PROBLEM DESCRIPTION
Output begins at the line with "Where should I" and ends at the last line of the records below. Copy each line in that span exactly, and leave out pictures.

DATA SHOWN
------------------------

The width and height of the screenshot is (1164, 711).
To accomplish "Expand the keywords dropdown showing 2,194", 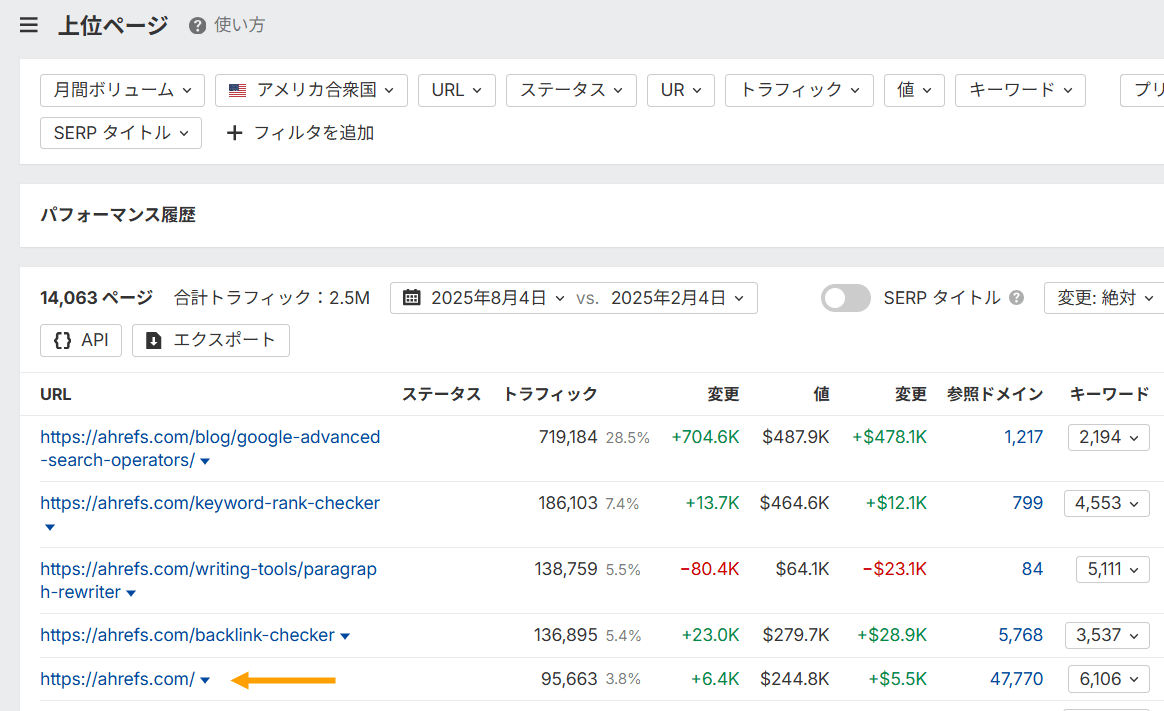I will (1108, 437).
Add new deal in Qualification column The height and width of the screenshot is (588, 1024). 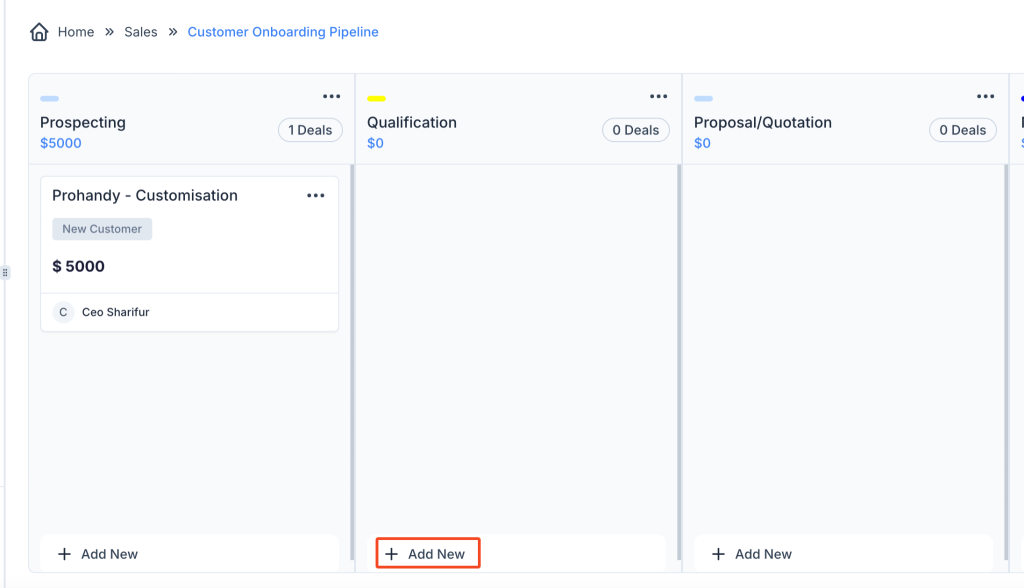point(427,554)
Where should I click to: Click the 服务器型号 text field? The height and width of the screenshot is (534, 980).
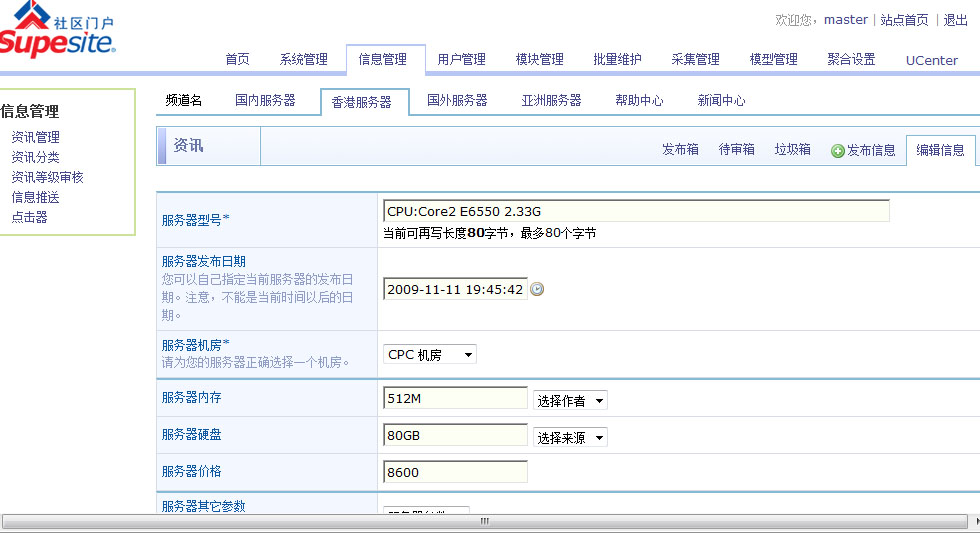636,211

------------------------

ANSWER SECTION
Where should I click to: Click the 服务器型号 text field? The height and width of the screenshot is (534, 980).
636,211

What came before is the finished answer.